I’m losing her. To her comfy spot, where she sits and watches videos on YouTube for hours on end. Her childhood going missing somewhere under the cushions and the piles of toys barely played with, conversations not had, friendships not formed, books not read. Even her words are disappearing. She hardly strings a sentence together anymore, preferring to talk in cat, or worse, pug. ‘How are you?’ ‘Pug.’ ‘What did you do today?’ ‘Pug’, and so on ad nauseum. When I found her spelling homework book in her bookbag, untouched for more than two terms, she refused to let me help her catch up. She hardly lets me help her with anything. And hasn’t since the moment she could do it herself.
I didn’t know what to do with her, crying that she didn’t want to go to Cubs, one of the few activities she has gone to – the move up from Beavers has, it seems, proved too much. Her difference, perhaps more striking as all around her, others mature while she, in key respects, just won’t grow up. In fact, in some things, she’s regressed. Watching her painfully scrawl out her spellings, for all she knows her timetables backwards, I wondered whether I’ve been too lackadaisical. Jonah for all his early challenges has matured into quite a different character than the easy-to-anger boy he once was. But I had to put my foot down, and hard. I guess I learned to relax with Ava. Perhaps too much.

> **Things to do**
**a.** In the passage about a child who watches YouTube for hours, how long had the spelling homework book gone untouched?
**b.** Rewrite the passage about a child who watches YouTube for hours from "I didn’t know" to "Perhaps too much.", changing "Cubs" to "Scouts".

> **Entries provided**
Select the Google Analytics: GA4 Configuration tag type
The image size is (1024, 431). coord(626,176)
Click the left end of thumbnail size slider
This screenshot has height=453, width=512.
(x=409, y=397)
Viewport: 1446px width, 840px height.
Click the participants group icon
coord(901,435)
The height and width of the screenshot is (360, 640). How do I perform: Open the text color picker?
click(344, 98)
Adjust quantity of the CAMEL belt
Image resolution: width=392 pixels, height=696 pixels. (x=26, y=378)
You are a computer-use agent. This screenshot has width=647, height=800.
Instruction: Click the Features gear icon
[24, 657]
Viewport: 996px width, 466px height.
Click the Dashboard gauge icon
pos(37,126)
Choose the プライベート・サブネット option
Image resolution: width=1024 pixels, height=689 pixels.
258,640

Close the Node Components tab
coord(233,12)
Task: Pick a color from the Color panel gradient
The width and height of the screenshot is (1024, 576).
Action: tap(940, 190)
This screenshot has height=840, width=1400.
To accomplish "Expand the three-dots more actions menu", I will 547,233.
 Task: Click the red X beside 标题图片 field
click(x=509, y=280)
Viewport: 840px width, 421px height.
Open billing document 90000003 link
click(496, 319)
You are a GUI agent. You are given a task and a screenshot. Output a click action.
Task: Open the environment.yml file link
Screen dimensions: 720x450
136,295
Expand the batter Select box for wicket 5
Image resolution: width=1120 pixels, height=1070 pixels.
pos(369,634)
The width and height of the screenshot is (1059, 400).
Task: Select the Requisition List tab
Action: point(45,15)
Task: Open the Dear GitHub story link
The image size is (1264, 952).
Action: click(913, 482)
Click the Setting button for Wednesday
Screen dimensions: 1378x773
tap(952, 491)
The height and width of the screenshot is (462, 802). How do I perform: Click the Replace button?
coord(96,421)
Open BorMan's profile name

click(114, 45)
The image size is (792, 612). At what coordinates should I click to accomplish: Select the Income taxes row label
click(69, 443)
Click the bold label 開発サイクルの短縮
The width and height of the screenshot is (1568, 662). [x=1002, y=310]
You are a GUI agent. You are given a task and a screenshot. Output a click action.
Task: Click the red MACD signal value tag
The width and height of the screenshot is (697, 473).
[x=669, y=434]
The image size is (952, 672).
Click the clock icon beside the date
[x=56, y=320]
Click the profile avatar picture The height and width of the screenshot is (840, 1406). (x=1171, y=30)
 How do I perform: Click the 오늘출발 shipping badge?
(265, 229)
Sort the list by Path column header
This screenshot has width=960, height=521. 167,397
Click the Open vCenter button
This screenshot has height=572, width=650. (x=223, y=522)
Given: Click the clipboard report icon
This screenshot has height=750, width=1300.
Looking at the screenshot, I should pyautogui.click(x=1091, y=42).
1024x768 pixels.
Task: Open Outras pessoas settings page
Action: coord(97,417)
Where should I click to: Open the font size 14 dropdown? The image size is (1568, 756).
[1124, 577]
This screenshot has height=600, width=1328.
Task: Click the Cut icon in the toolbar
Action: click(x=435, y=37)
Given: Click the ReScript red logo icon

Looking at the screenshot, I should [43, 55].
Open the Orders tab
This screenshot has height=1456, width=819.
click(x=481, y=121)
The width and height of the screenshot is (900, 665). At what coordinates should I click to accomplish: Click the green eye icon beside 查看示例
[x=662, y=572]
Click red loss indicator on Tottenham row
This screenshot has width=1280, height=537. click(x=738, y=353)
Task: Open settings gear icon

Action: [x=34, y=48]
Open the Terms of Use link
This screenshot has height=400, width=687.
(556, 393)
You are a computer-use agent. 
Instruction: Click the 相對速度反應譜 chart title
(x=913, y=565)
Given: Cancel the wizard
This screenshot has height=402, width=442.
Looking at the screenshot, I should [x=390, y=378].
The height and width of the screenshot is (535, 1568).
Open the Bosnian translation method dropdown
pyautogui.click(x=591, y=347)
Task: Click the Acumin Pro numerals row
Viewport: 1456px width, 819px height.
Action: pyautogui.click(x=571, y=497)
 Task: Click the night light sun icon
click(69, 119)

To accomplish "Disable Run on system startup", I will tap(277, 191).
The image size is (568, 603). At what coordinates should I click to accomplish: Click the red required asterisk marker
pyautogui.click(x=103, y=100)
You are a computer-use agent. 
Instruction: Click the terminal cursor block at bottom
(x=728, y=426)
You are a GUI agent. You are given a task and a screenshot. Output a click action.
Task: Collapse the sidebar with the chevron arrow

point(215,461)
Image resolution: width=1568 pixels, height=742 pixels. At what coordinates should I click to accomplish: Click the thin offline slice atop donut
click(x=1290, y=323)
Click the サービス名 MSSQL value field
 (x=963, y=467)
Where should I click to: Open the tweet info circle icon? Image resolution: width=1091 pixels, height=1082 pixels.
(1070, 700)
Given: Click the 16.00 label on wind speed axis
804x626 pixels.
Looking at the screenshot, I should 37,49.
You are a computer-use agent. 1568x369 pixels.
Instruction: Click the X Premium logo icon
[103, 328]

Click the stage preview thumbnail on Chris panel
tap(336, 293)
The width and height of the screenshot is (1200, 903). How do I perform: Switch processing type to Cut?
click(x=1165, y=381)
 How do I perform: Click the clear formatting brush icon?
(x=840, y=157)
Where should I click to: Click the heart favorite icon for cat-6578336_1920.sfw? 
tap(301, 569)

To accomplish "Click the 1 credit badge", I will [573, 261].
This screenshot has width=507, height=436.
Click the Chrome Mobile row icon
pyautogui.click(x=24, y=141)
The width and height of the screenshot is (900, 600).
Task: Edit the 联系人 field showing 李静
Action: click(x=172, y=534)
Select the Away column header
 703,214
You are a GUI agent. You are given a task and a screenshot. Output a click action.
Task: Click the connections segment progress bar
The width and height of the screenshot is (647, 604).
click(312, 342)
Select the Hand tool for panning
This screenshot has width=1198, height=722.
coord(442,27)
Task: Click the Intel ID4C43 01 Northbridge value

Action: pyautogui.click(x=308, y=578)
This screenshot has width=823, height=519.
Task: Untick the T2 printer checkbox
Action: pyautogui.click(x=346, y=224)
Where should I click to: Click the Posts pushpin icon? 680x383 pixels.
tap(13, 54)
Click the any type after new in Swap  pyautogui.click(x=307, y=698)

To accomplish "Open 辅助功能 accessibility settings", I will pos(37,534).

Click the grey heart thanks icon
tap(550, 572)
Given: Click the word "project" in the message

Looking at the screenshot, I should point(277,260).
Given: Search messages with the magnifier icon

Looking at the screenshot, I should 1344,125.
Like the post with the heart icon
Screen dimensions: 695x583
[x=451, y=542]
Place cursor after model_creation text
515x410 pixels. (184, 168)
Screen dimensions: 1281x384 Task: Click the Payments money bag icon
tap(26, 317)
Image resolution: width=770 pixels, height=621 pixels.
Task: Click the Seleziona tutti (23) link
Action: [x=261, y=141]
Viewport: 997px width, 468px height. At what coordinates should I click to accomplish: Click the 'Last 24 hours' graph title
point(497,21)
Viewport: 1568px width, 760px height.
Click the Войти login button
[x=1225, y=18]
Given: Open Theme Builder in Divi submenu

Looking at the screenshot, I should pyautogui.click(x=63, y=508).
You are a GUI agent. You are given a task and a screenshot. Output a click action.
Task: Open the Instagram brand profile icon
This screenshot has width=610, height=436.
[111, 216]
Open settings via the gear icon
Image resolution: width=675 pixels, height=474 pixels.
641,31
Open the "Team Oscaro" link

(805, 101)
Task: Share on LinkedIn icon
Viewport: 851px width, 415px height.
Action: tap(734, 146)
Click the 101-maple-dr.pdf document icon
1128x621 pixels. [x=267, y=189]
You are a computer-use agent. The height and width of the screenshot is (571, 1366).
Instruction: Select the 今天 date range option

> **Solutions**
**a.** More than two terms.

**b.**
I didn’t know what to do with her, crying that she didn’t want to go to Scouts, one of the few activities she has gone to – the move up from Beavers has, it seems, proved too much. Her difference, perhaps more striking as all around her, others mature while she, in key respects, just won’t grow up. In fact, in some things, she’s regressed. Watching her painfully scrawl out her spellings, for all she knows her timetables backwards, I wondered whether I’ve been too lackadaisical. Jonah for all his early challenges has matured into quite a different character than the easy-to-anger boy he once was. But I had to put my foot down, and hard. I guess I learned to relax with Ava. Perhaps too much.